The Senate hearing on the Benghazi report went on without Hillary Clinton today, and one State Department official acknowledged that upper levels of the department were aware of security concerns at the diplomatic mission before the attack occurred:
A top State Department official acknowledged Thursday that cables warning of serious security concerns at the U.S. compound in Benghazi went to department headquarters – and possibly to Secretary of State Hillary Clinton’s office – in the months leading up to the deadly Sept. 11 attack.
Deputy Secretary of State Williams Burns, testifying before the Senate Foreign Relations Committee, said the cables “would have been reviewed up through the assistant secretary level, and it may be that some of my colleagues on the seventh floor saw them as well.” The seventh floor refers to Clinton’s office.
Further, Burns confirmed “there were certainly memos” that came to Clinton’s office describing some of the dozens of security incidents in the region before the attack that claimed four American lives.
Clinton had great timing with that head injury. All we know from today’s hearing is that her office “may” have been aware of the red flags, but that’s still not a confirmation. Had Clinton been there, she would have had no good answer: if she wasn’t aware of the security problems, that doesn’t say much about her competence. If she was aware and did nothing, well, that’s much worse.

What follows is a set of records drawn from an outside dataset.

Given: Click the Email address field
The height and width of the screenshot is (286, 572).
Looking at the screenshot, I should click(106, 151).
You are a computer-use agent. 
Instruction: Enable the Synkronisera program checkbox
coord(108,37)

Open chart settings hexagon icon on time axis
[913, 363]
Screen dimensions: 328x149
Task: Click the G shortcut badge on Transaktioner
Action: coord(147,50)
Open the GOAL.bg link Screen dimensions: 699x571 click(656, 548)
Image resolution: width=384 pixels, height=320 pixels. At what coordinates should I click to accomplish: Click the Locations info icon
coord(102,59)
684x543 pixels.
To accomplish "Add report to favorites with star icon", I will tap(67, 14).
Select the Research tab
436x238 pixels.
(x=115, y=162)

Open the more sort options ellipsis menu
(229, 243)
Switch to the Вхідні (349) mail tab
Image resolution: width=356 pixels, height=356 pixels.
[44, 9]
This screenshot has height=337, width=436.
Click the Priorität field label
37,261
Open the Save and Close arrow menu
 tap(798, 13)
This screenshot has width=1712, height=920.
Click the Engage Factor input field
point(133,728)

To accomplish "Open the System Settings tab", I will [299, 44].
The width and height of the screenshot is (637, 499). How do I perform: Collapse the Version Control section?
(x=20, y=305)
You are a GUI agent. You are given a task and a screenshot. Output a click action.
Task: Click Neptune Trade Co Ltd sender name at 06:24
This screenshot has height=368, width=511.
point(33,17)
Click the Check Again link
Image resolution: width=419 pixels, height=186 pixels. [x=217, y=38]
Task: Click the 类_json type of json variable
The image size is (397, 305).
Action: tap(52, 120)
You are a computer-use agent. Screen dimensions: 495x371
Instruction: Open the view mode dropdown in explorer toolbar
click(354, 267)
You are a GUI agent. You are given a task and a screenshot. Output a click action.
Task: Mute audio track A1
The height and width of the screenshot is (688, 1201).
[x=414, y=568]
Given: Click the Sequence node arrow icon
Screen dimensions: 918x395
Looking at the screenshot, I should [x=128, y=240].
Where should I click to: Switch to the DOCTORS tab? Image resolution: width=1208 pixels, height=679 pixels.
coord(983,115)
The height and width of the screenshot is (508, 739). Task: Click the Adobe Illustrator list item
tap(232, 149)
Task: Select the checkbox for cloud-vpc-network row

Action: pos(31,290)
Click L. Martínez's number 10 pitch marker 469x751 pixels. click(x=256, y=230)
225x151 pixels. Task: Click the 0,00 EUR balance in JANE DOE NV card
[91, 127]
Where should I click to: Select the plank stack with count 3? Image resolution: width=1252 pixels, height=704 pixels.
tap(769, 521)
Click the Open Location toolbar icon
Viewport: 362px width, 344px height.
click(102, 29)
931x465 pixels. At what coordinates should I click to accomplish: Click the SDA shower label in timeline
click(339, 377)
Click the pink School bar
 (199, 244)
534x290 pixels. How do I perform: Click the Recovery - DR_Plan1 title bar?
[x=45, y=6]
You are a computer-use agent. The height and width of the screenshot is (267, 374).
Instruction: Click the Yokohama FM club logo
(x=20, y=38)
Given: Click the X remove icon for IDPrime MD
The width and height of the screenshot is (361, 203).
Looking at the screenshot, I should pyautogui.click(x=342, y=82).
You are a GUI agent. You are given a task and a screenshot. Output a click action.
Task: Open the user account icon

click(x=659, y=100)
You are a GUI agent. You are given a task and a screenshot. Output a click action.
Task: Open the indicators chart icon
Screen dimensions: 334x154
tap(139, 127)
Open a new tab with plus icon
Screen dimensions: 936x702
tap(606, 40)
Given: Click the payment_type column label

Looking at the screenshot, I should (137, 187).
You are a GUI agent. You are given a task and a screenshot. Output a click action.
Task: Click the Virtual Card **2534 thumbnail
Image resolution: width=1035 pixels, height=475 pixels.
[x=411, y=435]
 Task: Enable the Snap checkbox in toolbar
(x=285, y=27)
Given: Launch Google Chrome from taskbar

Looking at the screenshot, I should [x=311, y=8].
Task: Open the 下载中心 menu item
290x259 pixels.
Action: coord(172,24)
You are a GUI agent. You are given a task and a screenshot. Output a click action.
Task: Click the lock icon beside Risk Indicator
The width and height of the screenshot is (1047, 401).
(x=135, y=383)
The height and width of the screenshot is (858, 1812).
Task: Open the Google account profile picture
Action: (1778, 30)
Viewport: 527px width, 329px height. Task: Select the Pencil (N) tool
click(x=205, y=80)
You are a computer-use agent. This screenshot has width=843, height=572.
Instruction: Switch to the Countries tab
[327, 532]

Four State Department officials have reportedly resigned due to the report, including diplomatic security head Eric Boswell, and deputy assistant for embassy security Charlene Lamb. But both Lamb and Boswell should have stepped down a long time ago, based on Lamb’s completely incriminating testimony a few months ago. It’s as if they were only kept around so that the State Department could have some people ready to axe as soon as the report came out. But it doesn’t look like any serious heads are going to roll. Clinton will have to deal with this if she chooses to run for president in 2016, and by that time the details of the controversy will be a distant memory.